(Data excerpts)
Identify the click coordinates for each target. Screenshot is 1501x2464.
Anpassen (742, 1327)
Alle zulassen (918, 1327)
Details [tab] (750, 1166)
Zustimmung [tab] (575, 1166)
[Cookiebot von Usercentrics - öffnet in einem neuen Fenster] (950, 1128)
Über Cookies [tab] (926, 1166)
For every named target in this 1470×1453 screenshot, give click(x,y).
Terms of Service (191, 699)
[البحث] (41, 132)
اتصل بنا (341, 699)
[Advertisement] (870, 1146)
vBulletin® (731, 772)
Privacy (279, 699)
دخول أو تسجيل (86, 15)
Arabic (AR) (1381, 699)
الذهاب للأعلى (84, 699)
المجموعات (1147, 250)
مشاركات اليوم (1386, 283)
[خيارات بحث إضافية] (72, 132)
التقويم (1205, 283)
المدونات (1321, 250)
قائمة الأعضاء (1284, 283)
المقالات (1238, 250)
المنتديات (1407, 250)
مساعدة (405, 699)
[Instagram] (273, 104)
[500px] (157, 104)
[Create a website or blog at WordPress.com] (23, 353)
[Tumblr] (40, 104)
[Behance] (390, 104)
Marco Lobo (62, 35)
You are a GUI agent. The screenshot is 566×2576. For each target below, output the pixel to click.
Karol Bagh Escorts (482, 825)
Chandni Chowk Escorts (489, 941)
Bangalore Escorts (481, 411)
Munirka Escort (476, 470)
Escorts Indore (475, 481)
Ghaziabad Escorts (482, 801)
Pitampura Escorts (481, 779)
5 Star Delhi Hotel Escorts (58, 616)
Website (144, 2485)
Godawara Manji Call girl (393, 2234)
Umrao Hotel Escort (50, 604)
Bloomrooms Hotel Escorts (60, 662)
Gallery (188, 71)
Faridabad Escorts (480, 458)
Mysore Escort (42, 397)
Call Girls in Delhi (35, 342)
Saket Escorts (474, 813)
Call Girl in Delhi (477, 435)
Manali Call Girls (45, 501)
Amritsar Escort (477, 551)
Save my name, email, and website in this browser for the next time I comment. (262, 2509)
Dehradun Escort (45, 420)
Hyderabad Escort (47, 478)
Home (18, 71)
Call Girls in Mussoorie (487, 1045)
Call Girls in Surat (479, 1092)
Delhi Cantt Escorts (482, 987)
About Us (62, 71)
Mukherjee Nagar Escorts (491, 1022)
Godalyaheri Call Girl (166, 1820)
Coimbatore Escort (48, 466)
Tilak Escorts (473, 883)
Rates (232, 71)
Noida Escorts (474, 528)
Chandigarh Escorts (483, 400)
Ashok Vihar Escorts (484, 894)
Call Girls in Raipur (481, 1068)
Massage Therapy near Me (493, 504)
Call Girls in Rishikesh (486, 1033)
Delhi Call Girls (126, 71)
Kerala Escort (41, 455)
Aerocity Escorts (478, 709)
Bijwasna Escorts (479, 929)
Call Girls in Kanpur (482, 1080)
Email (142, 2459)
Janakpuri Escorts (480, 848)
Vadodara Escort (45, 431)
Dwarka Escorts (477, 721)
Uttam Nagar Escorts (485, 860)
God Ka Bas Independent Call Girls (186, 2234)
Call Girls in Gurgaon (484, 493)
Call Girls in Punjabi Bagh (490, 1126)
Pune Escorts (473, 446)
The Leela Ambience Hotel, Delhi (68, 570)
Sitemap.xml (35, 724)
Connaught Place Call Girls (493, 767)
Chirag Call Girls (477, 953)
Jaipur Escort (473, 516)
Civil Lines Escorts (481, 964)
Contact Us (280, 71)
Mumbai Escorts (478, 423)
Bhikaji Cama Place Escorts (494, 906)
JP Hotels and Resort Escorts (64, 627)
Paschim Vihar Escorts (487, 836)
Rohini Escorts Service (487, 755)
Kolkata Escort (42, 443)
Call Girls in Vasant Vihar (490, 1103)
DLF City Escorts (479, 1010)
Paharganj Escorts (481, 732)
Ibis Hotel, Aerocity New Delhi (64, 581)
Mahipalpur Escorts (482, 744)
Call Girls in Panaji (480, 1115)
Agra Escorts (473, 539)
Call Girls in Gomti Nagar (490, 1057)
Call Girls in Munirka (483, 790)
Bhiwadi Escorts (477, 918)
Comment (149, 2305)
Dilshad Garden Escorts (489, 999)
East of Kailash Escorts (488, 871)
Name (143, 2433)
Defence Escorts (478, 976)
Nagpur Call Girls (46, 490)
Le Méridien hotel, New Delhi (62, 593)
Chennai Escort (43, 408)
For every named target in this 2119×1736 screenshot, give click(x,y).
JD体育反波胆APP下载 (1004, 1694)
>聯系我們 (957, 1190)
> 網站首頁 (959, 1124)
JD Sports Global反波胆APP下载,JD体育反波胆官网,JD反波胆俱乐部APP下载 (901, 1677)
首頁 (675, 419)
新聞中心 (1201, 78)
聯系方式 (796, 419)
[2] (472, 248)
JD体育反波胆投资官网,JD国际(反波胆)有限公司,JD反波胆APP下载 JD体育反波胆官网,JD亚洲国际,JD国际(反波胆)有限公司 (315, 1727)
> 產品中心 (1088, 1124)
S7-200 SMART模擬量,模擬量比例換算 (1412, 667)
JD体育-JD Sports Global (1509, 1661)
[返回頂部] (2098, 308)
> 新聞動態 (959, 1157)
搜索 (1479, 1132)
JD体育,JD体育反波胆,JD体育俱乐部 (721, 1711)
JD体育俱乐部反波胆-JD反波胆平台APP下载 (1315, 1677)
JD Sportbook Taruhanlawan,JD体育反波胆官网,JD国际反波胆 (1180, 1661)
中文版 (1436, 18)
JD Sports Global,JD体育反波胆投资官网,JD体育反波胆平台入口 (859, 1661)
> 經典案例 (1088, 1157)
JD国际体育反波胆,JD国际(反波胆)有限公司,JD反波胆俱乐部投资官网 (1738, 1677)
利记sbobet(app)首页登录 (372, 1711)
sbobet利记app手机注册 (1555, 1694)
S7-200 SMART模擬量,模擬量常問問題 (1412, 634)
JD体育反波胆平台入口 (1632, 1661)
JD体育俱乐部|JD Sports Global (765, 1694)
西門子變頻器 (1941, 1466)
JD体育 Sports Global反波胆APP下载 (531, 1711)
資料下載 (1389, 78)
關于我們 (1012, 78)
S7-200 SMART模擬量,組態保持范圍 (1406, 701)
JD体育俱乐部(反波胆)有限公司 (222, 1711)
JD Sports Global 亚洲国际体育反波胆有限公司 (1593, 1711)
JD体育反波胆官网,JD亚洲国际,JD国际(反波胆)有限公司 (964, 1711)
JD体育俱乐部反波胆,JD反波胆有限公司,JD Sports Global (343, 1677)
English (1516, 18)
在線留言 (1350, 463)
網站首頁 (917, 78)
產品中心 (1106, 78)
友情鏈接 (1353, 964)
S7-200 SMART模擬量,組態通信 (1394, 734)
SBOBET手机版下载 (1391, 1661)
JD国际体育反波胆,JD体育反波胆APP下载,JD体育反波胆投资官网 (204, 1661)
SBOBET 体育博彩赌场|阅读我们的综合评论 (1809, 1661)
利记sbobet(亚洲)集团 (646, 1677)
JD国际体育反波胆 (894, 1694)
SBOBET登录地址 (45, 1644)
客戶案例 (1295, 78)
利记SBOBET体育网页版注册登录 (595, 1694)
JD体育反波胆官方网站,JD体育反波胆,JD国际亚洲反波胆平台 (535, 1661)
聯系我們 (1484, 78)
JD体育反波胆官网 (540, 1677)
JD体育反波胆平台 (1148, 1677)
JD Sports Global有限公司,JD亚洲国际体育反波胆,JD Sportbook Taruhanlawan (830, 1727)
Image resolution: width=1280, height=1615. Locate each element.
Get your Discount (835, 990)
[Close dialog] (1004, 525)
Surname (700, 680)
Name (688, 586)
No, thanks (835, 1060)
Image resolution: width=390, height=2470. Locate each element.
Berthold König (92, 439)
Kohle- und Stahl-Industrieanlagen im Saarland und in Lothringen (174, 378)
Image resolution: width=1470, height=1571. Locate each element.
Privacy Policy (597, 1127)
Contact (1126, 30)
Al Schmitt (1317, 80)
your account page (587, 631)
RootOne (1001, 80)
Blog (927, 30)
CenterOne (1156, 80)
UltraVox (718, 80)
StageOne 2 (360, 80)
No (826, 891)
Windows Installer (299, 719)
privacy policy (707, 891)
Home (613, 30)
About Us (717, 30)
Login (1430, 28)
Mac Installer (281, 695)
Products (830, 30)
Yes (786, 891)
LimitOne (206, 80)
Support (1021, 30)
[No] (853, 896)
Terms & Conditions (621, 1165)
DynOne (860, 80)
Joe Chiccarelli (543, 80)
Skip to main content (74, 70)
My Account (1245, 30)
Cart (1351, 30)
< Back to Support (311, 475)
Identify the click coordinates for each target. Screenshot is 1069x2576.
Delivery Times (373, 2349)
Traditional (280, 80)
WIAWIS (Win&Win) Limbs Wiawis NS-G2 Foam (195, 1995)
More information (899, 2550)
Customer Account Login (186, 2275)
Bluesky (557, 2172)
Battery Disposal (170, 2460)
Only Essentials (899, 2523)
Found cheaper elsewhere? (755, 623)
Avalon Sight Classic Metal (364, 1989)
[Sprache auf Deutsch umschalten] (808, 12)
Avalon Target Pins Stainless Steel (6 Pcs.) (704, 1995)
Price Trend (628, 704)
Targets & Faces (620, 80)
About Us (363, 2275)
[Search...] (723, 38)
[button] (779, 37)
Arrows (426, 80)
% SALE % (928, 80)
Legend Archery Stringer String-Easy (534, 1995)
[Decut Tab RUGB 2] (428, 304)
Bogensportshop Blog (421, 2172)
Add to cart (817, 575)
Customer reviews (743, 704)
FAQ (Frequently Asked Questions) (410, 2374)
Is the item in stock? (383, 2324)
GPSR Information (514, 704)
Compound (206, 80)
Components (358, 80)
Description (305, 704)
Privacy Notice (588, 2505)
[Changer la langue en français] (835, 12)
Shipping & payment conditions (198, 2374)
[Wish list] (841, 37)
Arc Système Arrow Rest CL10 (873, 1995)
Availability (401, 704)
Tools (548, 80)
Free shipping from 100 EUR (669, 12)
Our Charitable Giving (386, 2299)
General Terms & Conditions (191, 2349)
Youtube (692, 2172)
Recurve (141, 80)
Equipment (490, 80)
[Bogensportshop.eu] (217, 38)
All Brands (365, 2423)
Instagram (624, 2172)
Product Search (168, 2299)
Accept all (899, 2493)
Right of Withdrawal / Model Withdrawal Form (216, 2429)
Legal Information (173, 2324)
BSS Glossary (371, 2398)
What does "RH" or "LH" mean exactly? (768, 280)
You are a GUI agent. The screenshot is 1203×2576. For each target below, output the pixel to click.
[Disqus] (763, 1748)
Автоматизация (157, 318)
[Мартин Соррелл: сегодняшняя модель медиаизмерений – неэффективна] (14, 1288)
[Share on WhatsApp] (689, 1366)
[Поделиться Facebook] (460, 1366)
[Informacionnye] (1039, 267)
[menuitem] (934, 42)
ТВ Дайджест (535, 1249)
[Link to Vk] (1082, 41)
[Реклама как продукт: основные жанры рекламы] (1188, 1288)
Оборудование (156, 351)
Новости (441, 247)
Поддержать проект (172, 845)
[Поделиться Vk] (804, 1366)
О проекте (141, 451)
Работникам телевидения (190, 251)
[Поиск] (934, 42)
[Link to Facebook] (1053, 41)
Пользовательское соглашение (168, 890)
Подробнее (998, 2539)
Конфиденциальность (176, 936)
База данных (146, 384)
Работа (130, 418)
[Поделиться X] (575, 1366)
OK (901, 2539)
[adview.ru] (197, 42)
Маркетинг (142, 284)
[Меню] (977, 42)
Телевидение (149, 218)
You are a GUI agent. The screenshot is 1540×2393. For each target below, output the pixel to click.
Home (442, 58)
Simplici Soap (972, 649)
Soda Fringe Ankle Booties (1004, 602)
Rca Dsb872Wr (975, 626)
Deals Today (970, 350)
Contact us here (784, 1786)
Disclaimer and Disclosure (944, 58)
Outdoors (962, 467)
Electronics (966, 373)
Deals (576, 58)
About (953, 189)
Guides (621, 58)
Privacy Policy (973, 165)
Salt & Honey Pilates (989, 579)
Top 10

**Your instructions**
Among the entries above, copy exactly only the lines starting with the one containing "Compound (206, 80)" and going through the one containing "Our Charitable Giving (386, 2299)", both ends included.

**Response box**
Compound (206, 80)
Components (358, 80)
Description (305, 704)
Privacy Notice (588, 2505)
[Changer la langue en français] (835, 12)
Shipping & payment conditions (198, 2374)
[Wish list] (841, 37)
Arc Système Arrow Rest CL10 (873, 1995)
Availability (401, 704)
Tools (548, 80)
Free shipping from 100 EUR (669, 12)
Our Charitable Giving (386, 2299)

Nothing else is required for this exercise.